But consumers paid less for audio-visual and computing equipment, with this category sliding 3.4 per cent.

Core inflation, which excludes volatile items such as fuel and vegetables, lifted 0.7 per cent in November to sit 5.6 per cent higher than 12 months prior.

The stronger inflation reading for November follows a step down in annual inflation as captured by the Australian Bureau of Statistics’ monthly consumer price index from 7.3 per cent in September to 6.9 per cent in October.

Also on Monday, the ABS released its business indicators report for the September quarter, elements of which will feed into Wednesday’s national accounts.

Company gross operating profits fell 12.4 per cent in the quarter – the first fall in almost 12 years – led by a slowdown in mining caused by easing commodity prices.

Despite the softening, company profits were up 18.6 per cent in the year to September.

CommSec’s Craig James said corporate Australia was still in good shape despite the slowdown in profits.

“In part, businesses are passing on cost increases, and in part, more people have jobs and wages are rising, lifting business sales,” he said.

The ABS figures showed the total wages bill lifting 2.9 per cent in the quarter to be 11 per cent higher over the year.

Sales volumes rose a solid one per cent in the three months to September.

Business inventories – stock on shelves and warehouses – rose by 1.7 per cent, which will add a few points to growth when the national accounts are released on Wednesday.

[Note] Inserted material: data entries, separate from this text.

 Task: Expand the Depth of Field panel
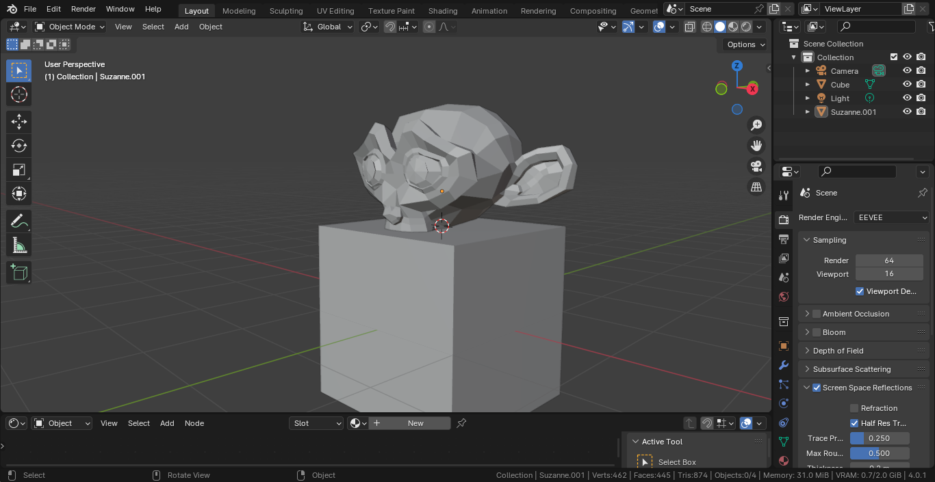pyautogui.click(x=838, y=351)
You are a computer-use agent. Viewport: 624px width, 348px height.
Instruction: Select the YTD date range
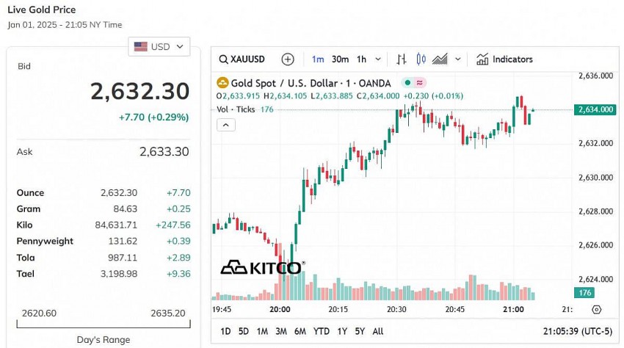(322, 331)
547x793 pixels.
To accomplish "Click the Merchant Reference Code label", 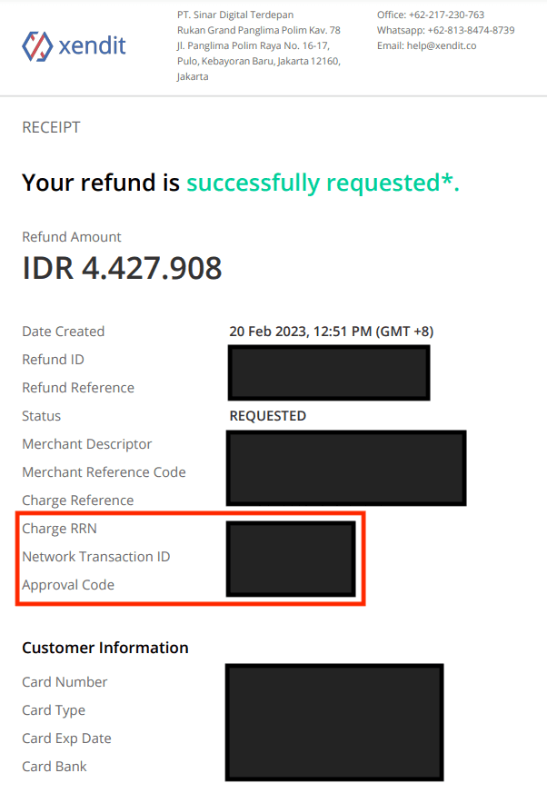I will tap(104, 471).
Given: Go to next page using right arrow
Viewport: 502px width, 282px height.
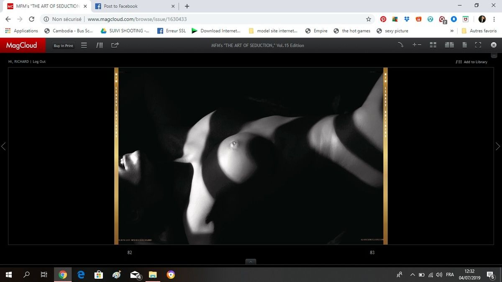Looking at the screenshot, I should coord(497,146).
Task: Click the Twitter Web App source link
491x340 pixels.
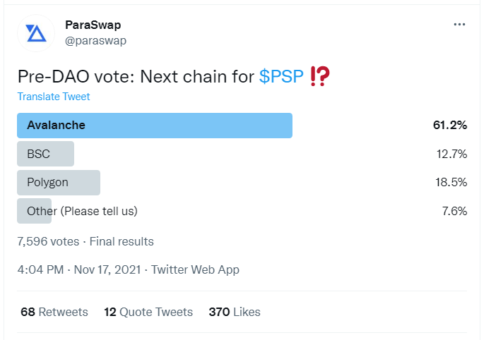Action: 196,269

Elsewhere, stand-in mid-year economic and fiscal outlook (MYEFO) analysis released by budget guru Chris Richardson shows the federal budget is on track to return to a balanced position next year.

In what he described as a remarkable turnaround, Mr Richardson said stronger-than-anticipated commodity prices were likely to feed into a $70 billion recovery in the deficit over the forward estimates than forecast in the October budget.

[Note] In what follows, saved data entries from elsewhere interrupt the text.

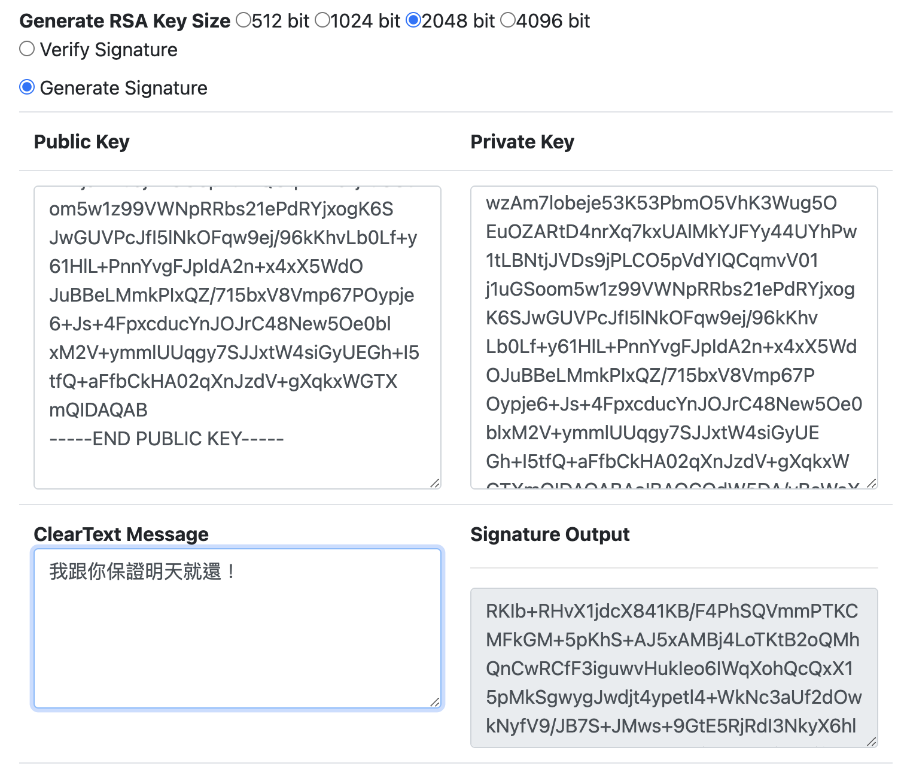Choose the 2048 bit radio button
The width and height of the screenshot is (901, 766).
[413, 20]
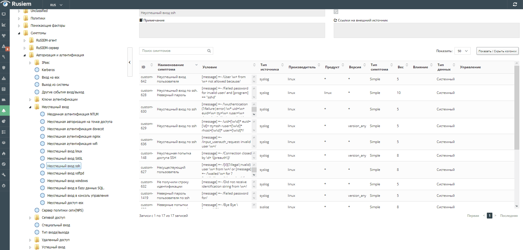The width and height of the screenshot is (523, 250).
Task: Open the pie chart sidebar icon
Action: point(4,121)
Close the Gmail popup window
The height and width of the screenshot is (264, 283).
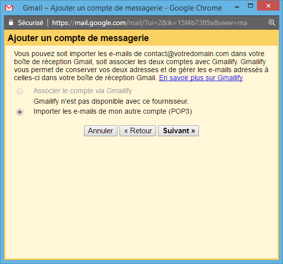(268, 6)
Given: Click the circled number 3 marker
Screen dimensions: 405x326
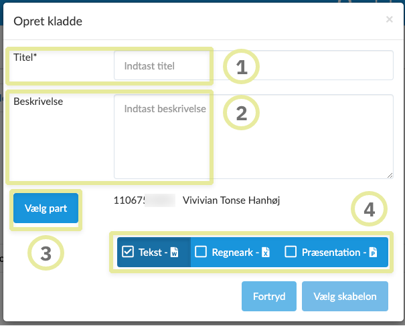Looking at the screenshot, I should point(46,253).
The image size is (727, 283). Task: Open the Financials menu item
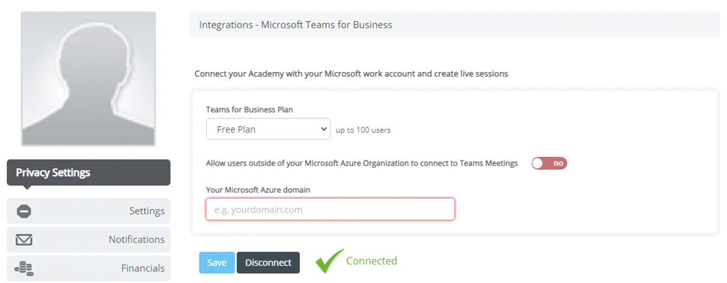(88, 268)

He said nothing much had changed in the past five weeks since the budget was handed down aside from the failure of Treasury’s low commodity forecasts to eventuate.

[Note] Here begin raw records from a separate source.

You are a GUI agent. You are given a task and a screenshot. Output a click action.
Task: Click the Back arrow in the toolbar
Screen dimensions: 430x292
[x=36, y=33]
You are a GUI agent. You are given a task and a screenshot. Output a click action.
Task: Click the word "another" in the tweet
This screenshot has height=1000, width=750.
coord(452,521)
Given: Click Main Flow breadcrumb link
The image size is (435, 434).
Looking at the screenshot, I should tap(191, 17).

For example, thermal coal prices are sitting at US$380 a tonne, which is much higher than the US$60 a tonne forecasted in the budget by March 2023.

“But the good news is temporary, whereas the bad budgetary news will hang around amid a continuing blowout in the cost of social services and defence,” he said.

Assistant Treasury Stephen Jones said high coal and gas exports were indeed good for the budget bottom line but less so for households and businesses, which were getting pummelled by high power prices.

“‘I’ve mentioned the need to ensure we are helping households and businesses with energy prices,” he told Sky News, referring to the government’s plans to intervene in the energy market to drive down prices.

Meanwhile, petrol prices have eased from highs near $2-a-litre seen in mid-November, with the national price for unleaded petrol dropping 6.1 cents last week to $1.81 a litre.

The wholesale price fell 4.2 cents to $1.69 a litre, Australian Institute of Petroleum data shows.